Raipur: When Celebration Becomes Contestable
In Raipur, the disruption was more public and symbolic. Christmas displays in commercial and public spaces—Santa Claus figures, festive installations—were attacked and damaged. Videos circulated quickly, showing smashed decorations and raised slogans, transforming what might once have been dismissed as vandalism into a broader statement.
What unsettled observers was not only the damage but the target. These were not churches or prayer halls but cultural symbols of Christmas, stripped of religious messaging. Their destruction suggested a widening zone of contestation: that even secular expressions associated with the festival were now objectionable.
For many Christians, the implication was chilling. If even Santa Claus could be framed as provocation, what space remained for public celebration? The question lingered long after the debris was cleared.

Bareilly: Worship as Confrontation
In Bareilly, the disruption unfolded at the threshold of worship itself. As Christmas prayers concluded, groups gathered outside churches chanting religious slogans, effectively transforming the exit from midnight mass into a moment of confrontation.
No physical violence followed, and that fact would later be cited as evidence of restraint. Yet for those present—particularly elderly worshippers and women—the experience was deeply unsettling. The purpose, many felt, was not escalation but assertion: a reminder of who controlled the street outside the sanctuary.
Here, intimidation functioned through proximity rather than force. The message was delivered without blows, but it landed nonetheless.
A mob of people chanting Hanuman Chalisa infront of a church in Bareilly
A Pattern, Not a Coincidence
None of these incidents, taken alone, altered the national order. Together, they revealed something more enduring: a pattern of low-intensity, festival-centred intimidation, calibrated to avoid mass outrage while steadily narrowing the space for minority expression.
What made Christmas 2025 different was not simply the number of incidents, but their timing and tone. Disruptions arrived not at the margins of the festival but at its heart—on December 25, in public view. For many Christians, the signal felt unmistakable: celebration was being tolerated, not accepted; allowed, but watched.

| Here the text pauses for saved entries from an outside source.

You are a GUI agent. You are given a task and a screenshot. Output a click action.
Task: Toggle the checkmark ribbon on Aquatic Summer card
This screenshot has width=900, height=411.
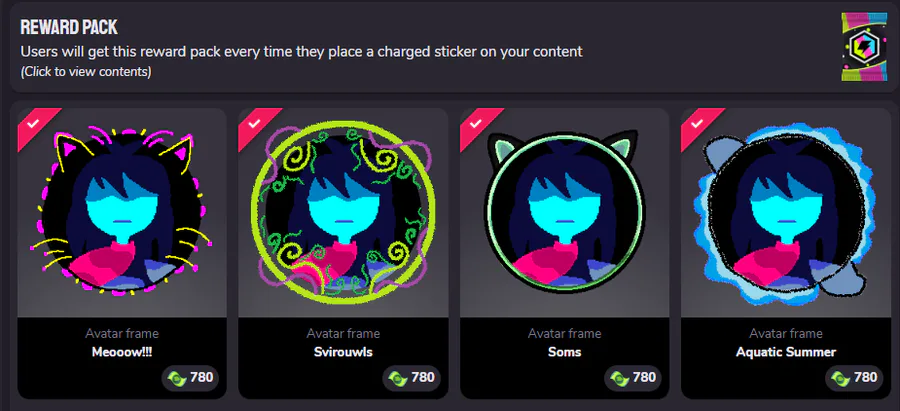[697, 124]
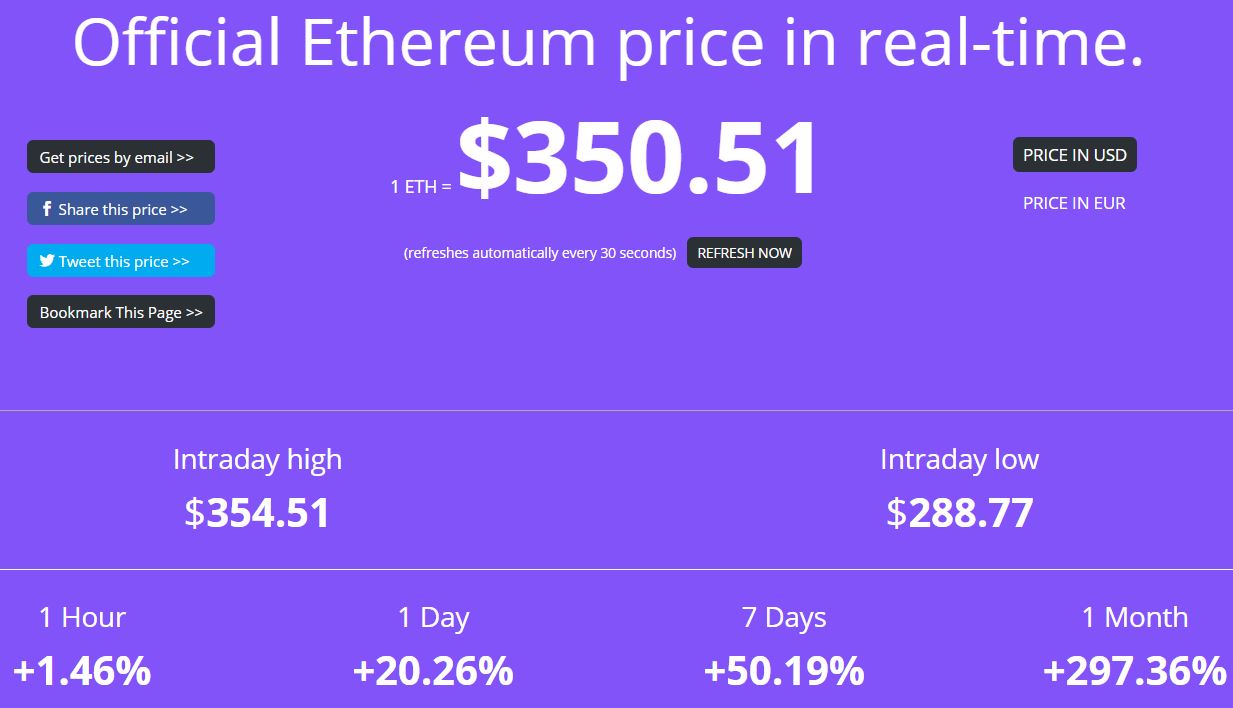
Task: Click the auto-refresh every 30 seconds note
Action: [x=540, y=253]
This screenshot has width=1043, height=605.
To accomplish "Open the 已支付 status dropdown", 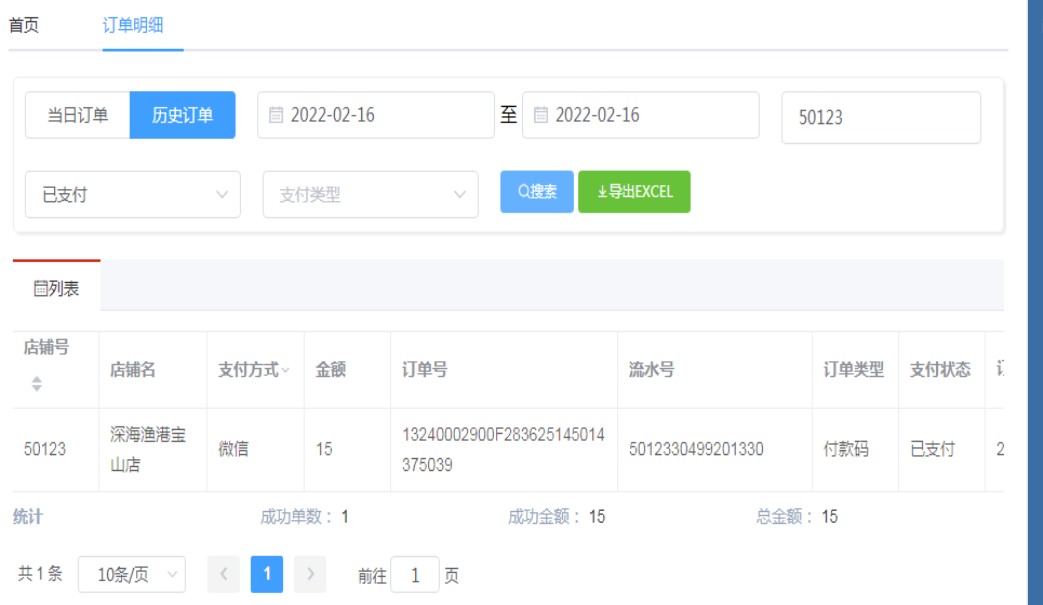I will [132, 195].
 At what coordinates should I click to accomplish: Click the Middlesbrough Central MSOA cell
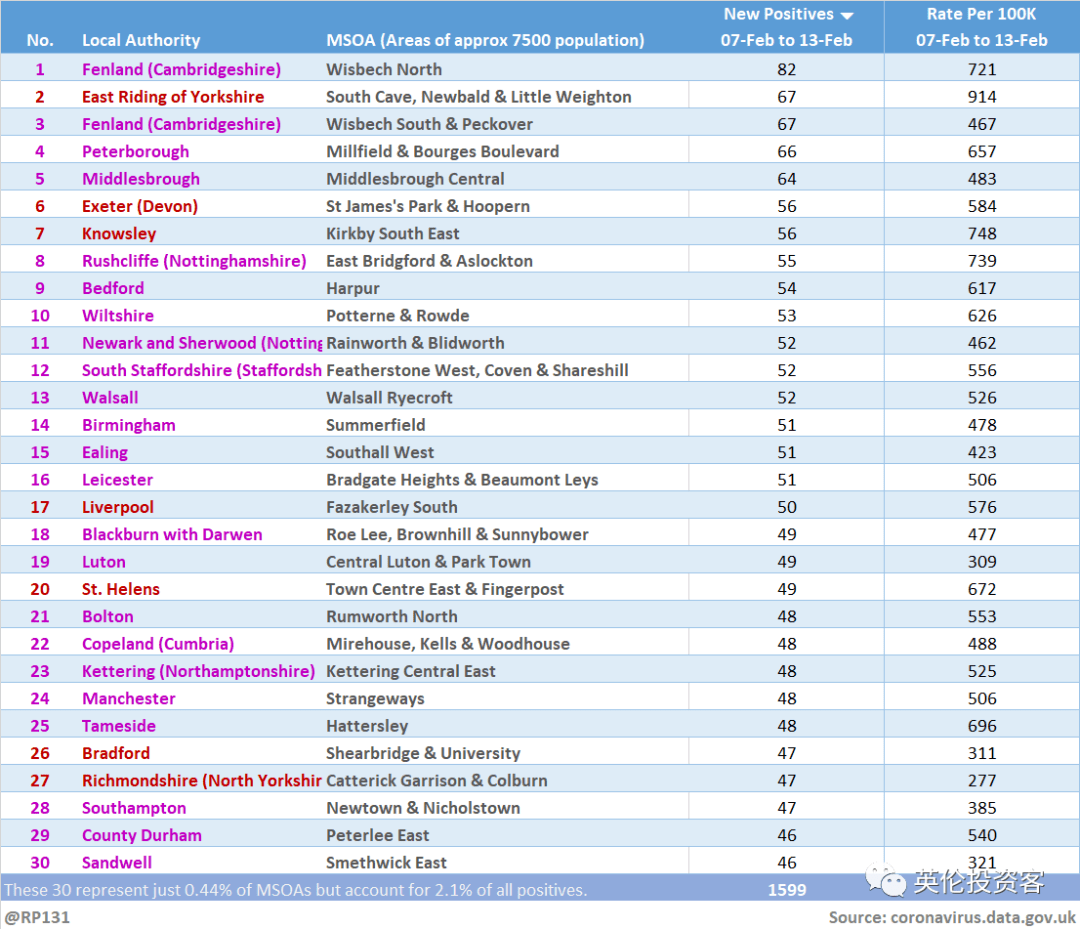[x=415, y=179]
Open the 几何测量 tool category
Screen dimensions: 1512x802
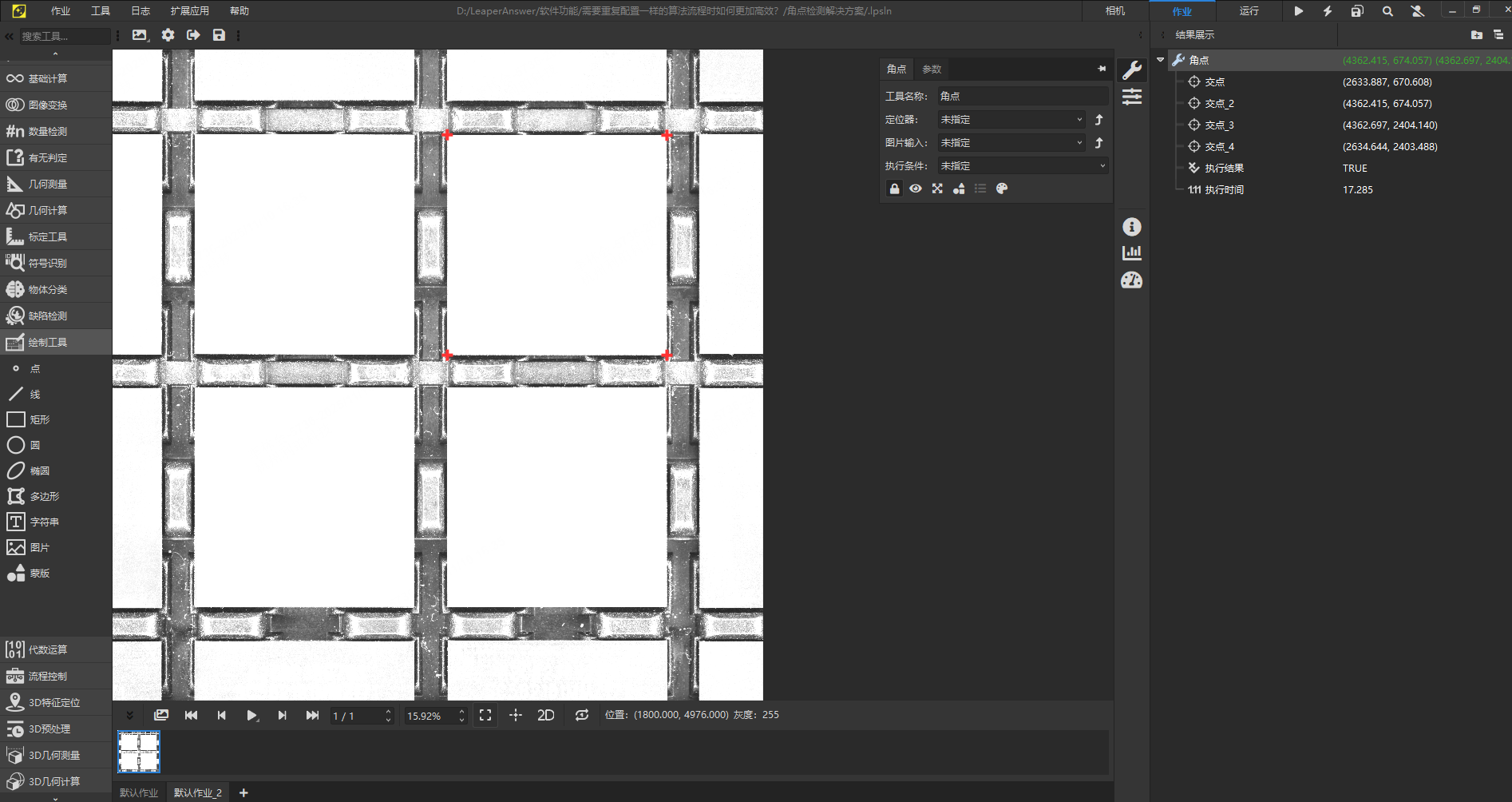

Across the country, Christmas masses went ahead—often under police presence. Clergy spoke carefully, invoking peace without naming fear. Congregations sang Silent Night with an altered awareness of the word silent.
Political reactions followed swiftly. Statements were issued, condemnations voiced, assurances offered. Yet for those who stood in silence on a Mumbai pavement, the concern ran deeper than episodic vandalism. What troubled them was normalisation—the quiet acceptance of disruption as routine, the gradual lowering of expectations around what minorities may safely do in public.

In The AIDEM’s lens, what unfolded this Christmas was not merely a law-and-order issue or a clash of sentiments. It was a democratic moment revealing strain: the narrowing of civic space, the fragility of pluralism, and the subtle recalibration of whose faith can occupy public life without justification.
Christmas 2025 did not erupt into nationwide violence. That fact will be cited as reassurance. But it also did not pass as an unremarkable celebration. Between prayer and protest, between the church pew and the city street, a question lingered through the season:
In a republic founded on freedom of conscience, why must faith keep proving its right to exist?
That question—more than the smashed decorations, the slogans, or the silences—is what made this Christmas different.